Data entries |

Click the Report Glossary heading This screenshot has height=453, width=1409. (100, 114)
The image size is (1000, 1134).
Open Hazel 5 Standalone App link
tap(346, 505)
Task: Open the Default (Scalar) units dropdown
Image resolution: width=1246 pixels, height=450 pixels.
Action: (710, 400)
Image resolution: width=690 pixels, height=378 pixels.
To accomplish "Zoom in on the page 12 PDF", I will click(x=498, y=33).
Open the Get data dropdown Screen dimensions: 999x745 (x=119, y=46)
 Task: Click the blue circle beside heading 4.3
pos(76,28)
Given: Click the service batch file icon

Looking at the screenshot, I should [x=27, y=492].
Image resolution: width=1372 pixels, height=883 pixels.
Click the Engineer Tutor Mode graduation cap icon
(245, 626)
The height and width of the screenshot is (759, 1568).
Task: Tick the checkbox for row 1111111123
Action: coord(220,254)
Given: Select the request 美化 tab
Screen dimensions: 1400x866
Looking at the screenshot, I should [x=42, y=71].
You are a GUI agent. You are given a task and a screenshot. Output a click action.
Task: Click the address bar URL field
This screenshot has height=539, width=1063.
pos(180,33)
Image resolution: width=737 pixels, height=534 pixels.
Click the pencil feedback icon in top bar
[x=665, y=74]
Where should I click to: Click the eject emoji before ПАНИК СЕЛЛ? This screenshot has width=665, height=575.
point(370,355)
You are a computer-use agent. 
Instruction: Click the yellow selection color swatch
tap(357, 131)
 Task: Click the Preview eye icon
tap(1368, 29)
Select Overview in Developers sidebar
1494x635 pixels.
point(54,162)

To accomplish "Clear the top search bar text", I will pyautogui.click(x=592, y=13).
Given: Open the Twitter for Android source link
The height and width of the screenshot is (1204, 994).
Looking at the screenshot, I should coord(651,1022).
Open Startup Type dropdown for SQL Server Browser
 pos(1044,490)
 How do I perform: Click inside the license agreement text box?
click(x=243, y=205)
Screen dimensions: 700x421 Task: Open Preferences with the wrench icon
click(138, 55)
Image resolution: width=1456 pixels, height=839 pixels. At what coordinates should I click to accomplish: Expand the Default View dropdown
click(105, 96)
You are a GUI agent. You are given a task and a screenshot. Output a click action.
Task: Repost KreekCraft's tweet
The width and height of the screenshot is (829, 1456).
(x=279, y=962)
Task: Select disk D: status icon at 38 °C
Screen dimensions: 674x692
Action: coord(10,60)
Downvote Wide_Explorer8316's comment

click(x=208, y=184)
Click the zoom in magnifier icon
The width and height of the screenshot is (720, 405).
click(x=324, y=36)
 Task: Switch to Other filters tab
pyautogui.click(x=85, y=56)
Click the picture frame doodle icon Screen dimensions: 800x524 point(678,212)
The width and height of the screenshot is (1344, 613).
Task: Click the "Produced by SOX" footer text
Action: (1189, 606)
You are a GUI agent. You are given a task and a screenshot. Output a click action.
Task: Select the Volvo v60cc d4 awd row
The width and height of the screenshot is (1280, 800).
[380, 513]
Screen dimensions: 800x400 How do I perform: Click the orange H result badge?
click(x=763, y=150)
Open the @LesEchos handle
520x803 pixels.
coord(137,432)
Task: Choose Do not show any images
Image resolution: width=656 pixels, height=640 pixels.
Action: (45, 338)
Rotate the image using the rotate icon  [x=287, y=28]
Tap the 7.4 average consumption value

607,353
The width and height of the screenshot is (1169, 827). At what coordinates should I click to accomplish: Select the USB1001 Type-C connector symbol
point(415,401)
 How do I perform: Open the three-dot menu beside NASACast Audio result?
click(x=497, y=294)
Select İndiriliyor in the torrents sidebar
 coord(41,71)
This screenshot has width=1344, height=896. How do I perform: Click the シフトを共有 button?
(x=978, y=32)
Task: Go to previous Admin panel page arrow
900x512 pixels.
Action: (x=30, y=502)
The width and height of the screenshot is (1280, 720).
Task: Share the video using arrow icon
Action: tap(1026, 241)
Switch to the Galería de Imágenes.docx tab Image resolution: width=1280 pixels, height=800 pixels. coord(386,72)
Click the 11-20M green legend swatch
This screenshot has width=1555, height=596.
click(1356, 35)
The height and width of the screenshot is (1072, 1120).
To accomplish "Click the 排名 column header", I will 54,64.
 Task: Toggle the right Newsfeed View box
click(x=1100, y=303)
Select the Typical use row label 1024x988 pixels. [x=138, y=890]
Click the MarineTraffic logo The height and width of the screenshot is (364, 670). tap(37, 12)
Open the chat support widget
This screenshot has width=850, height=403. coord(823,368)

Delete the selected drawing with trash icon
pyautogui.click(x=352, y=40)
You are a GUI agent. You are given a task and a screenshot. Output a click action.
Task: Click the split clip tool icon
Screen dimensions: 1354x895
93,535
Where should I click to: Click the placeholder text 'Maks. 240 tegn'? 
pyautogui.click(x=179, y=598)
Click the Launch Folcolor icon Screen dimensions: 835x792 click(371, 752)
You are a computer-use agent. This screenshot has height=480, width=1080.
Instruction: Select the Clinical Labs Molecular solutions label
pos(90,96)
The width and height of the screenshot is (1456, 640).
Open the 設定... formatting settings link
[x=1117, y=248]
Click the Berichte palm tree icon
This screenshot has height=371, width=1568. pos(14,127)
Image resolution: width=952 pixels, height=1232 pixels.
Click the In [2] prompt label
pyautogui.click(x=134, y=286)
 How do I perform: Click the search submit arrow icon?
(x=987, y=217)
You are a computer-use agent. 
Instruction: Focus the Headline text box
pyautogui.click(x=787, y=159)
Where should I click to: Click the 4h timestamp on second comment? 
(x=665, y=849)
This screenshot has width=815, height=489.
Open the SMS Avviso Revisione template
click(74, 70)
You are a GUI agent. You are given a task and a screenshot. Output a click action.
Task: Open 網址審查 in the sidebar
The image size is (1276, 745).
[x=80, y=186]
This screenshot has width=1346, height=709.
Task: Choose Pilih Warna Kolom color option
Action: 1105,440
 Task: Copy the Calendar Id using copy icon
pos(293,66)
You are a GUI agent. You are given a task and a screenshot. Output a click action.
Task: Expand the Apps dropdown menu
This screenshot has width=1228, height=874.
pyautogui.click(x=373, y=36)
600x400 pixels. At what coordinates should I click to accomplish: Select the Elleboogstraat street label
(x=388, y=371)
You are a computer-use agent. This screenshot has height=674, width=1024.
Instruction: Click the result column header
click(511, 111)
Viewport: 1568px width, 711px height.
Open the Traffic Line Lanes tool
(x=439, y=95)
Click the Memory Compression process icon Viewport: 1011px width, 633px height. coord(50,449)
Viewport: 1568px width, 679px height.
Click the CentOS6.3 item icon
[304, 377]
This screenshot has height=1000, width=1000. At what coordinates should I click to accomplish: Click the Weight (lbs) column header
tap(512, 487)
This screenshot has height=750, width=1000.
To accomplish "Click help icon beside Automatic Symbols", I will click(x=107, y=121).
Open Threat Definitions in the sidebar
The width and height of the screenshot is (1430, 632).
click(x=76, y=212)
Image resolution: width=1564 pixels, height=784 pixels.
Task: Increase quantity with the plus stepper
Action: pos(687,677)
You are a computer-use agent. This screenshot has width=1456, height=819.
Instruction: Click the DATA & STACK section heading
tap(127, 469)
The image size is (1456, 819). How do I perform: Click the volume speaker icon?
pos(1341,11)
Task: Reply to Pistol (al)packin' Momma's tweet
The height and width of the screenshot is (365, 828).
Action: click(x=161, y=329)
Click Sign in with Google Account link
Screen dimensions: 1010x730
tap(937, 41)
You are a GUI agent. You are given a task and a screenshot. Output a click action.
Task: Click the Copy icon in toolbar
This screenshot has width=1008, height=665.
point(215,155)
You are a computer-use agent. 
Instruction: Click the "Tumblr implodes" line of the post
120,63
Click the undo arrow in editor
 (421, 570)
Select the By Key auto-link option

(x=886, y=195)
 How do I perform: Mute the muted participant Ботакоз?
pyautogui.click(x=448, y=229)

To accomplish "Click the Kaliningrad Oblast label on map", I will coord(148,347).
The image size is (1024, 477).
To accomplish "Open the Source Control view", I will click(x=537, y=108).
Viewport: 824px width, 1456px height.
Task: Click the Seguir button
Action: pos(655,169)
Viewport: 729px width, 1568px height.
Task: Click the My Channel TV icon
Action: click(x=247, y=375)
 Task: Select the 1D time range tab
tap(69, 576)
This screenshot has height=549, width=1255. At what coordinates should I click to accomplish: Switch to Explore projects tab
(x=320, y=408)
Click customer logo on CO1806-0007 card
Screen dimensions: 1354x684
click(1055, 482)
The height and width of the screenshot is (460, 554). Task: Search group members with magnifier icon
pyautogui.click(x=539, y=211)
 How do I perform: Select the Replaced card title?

What the task asks | Transcribe the records from their first line. Stop after the line with "Task: Open the", including it.

Answer to this task |
Click the Report Glossary heading This screenshot has height=453, width=1409. (100, 114)
The image size is (1000, 1134).
Open Hazel 5 Standalone App link
tap(346, 505)
Task: Open the Default (Scalar) units dropdown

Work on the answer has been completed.